Q: What’s been the most exciting thing to direct in the Season 3 Premiere?
A: I’m really excited for the fans to see a growth in the characters that they know…And in this episode, we’re introducing Michonne in all of her glory. We get to meet her, and I know a lot of people have been looking forward to that.
Q: This is the sixth episode that you’ve directed. What’s the Number 1 secret to creating an awesome episode of The Walking Dead?
A: It always starts with the script. It starts with the writers. I was fortunate in the first episode to have a really slam-bang script with a lot of action. Hopefully I make it cinematic. What I love about doing this show is each episode is like doing a mini-movie; it’s different than any other television show I’ve ever done.
Q: You directed the memorable Season 2 Finale with the walker attack on the farm. What was that like to film?
A: I think a lot of people were looking at what we had to accomplish and thought it was impossible… It was really cold the last night, like 27 degrees. There’s nothing more pitiful than a shivering zombie, so we had them on the bus until the last possible second…When the barn was burning, I know they loved being down there.
Q: You’ve gone from directing episodes on a stretch of highway and in the forest to now directing inside on a sound stage. Are you happy to be indoors?
A: It was slightly more pleasant because we could have air conditioning pumped in there, but it was a really dusty environment and real gritty. I had dust in my hair and I blew my nose and black soot came out. [Laughs] I thought it’d be easy, but no, not at all. There’s no such thing as easy in the world of The Walking Dead.
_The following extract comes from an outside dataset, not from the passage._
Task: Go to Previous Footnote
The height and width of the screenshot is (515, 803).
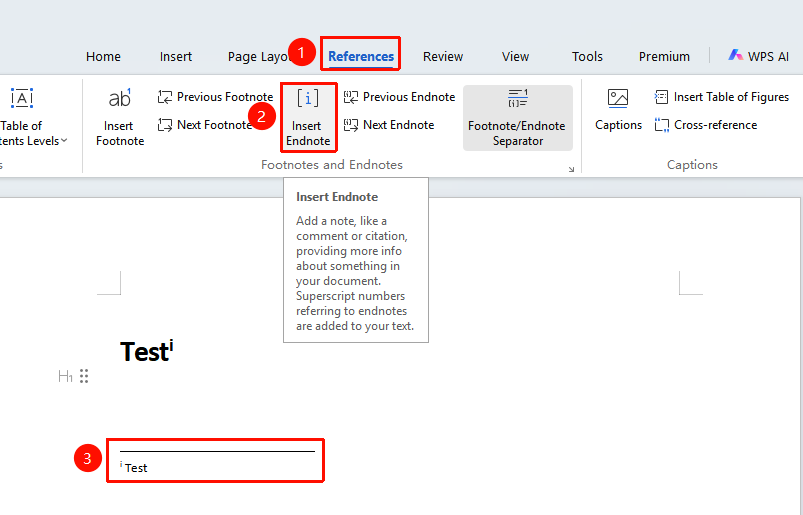Action: click(216, 97)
Q: Glen Mazzara told us he wrote a particularly gross zombie gag for
Ep. 301. How does this compare to the Woodchuck Zombie gutting from Season 2?
A: That’s hard for me to say because the entire time we were shooting the Woodchuck autopsy, what I called the zombie autopsy, I kept wondering if it was gross enough.
VIDEO: Inside The Walking Dead: Zombie Guts
Q: Season 3 seems to be more about human threats than zombies. Does the human drama feel like more familiar ground for you as a director?
A: It’s human drama but after an apocalypse. It’s human drama after society has completely disintegrated… Our people have figured their way through one menace but now there’s the human menace, and now they’re taking advantage of the fact that there’s no law, there’s no more government. Who can you trust? It’s still dealing with pretty esoteric territory.
Q: You talked last time about how your goal as a director is to let your actors have fun. But how do you have fun?
A: During the day, there’s really no relaxation for me. I don’t exhale until it’s over with and then most of the time at the end of the day, I’m prepping for next day’s work…But we all love what we do.